• _Problem_
Edit everything from the line containing "How do I perform: Open" down to the line containing "point(15,364)", changing "Payment Amount" to "Invoice Amount" and leaving all else unchanged. Return only those lines.

start

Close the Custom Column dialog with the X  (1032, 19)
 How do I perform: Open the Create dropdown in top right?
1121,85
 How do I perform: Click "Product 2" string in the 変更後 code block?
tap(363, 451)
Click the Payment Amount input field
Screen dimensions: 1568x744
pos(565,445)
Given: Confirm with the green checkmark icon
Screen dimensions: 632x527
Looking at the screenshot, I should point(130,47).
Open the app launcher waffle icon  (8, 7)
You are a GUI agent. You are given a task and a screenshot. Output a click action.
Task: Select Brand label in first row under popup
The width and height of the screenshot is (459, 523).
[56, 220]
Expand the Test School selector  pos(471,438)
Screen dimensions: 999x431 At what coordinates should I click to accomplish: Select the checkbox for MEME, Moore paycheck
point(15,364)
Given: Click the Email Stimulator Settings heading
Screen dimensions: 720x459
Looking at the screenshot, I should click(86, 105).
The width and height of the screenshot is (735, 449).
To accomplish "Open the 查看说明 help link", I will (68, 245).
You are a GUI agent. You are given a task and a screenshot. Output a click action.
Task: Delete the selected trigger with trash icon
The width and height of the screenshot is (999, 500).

end

• _Response to the task_
 How do I perform: Open the Create dropdown in top right?
1121,85
 How do I perform: Click "Product 2" string in the 変更後 code block?
tap(363, 451)
Click the Invoice Amount input field
Screen dimensions: 1568x744
pos(565,445)
Given: Confirm with the green checkmark icon
Screen dimensions: 632x527
Looking at the screenshot, I should point(130,47).
Open the app launcher waffle icon  (8, 7)
You are a GUI agent. You are given a task and a screenshot. Output a click action.
Task: Select Brand label in first row under popup
The width and height of the screenshot is (459, 523).
[56, 220]
Expand the Test School selector  pos(471,438)
Screen dimensions: 999x431 At what coordinates should I click to accomplish: Select the checkbox for MEME, Moore paycheck
point(15,364)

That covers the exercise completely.